Ta kadra zbudowana jest z bardzo wielu młodych graczy, zawodników niedoświadczonych, ale za to z wielkim sercem i potencjałem. Bardzo mi imponują, że w każdej chwili starali się wykorzystać moją obecność wśród nich. Rozmawiali ze mną, dopytywali o treningi, o to, jak ja pewne rzeczy wykonuję, jak to wygląda w NBA. To jest pierwszy krok do tego, by coś w koszykówce osiągnąć. Myślę, że gdy będą mieli po 32-33 lata, będziemy mieli dużą szansę na sukces. Pod warunkiem, że ta kadra się utrzyma i każdy z graczy będzie się rozwijał tak, jak do tej pory.
Trener Ales Pipan jest fantastyczny, zmienił się też cały zarząd w PZKosz., znacznie polepszyła się organizacja, wszystko jest dopinane na ostatni guzik, zawodnicy są nawet momentami rozpieszczani. Wszystko jest na dobrej drodze. Byłoby jeszcze lepiej, gdybym mógł zagrać. ~ Marcin Gortat dla PAP
Z całym szacunkiem dla Gortiego, ale nie jest to w porządku w stosunku do reszty chłopaków.
moze i nie jest w porządku, ale ma racje. Daleko napewno nie zajda;]
Nie nie nie kulturalnie bardzo dużo pan stracił w moich oczach panie Gortat
Od kiedy to mówienie prawdy jest nie kulturalne?
Miał kłamać?
przed startem nie powinien mówic,że dostaną baty po 20 punktów, nawet jezeli wszyscy to przeczuwamy. Tak w sporcie się nie robi. Ciekawe czy w Phoenix przed sezonem powiedziałby, ze nie maja szans na awans do play off, bo mają tylko jedną i to w dodatku już bardzo wiekową gwiązdę, a teamy na zachodzie są coraz silniejsze. Byłaby to bardzo słuszna, ale za ktorą, jak widac po raz kolejny, zjechano by go.
Poza tym jeżeli on planuje dobre wyniki kadry za 10 lat, to ja dziekuję. Sam będzie miał wtedy z 36 lat, bo jest średnio 3-5 lat starszy od naszych zawodników na kadrze.

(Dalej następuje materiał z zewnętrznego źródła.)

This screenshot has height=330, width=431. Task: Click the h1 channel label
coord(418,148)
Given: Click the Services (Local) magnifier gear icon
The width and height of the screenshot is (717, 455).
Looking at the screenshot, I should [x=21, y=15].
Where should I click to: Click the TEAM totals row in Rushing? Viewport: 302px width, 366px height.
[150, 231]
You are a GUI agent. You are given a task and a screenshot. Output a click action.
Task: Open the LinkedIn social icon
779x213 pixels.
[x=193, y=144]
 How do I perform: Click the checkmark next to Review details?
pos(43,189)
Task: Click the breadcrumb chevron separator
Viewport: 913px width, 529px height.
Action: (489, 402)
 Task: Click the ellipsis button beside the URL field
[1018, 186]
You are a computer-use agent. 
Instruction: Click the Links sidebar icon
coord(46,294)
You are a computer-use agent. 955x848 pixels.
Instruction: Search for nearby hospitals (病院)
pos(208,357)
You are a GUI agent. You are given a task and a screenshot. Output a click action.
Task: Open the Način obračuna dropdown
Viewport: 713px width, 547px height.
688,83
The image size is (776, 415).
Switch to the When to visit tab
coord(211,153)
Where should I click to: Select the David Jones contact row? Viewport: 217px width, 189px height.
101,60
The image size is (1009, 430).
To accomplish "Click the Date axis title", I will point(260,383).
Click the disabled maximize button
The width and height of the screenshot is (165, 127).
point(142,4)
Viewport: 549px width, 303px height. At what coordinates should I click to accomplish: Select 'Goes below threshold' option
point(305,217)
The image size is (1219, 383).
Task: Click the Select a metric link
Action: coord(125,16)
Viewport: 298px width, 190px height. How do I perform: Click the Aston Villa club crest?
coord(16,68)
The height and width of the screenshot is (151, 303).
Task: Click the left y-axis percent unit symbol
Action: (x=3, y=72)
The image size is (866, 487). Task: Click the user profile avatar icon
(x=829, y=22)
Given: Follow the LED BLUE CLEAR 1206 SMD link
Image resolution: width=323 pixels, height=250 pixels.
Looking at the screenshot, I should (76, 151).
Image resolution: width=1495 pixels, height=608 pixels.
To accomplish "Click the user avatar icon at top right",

MG przeszedł dość znaczna ewolucje. Przed ME w 2009 r. opowiadał, ze będzie medal, teraz że muszą obecni młodzi z kadry mieć po 32-33 lata.
Ostatnie wypowiedzi MG zaskakują mnie bradzo in minus
gortatowi to ja juz podziekuje za jego madrosci i gre kilka meczy zagral na jakims tam poziomie i nagle co – nie podal reki howardowi jak orlando przyjechalo do phoenix teraz chce ubezpieczenie jak conajmniej superstar jeszcze sie tu bedzie bezczelnie madrzyl – moze tak gortat jedz juz do tej rosji i zamknij ta pisshole
panowie, cel dla gortata i polskiej druzyny to igrzyska 2020.
realny cel.
niedzwiedzki, ponitka, michalak, gielo, karnowski beda w najlepszym dla koszykarzy wieku (okres 26-32 lat), beda miec po 27 lat.
gortat 36 lat jeszcze bedzie w stanie duzo dac, byc moze tez lampe lat 35.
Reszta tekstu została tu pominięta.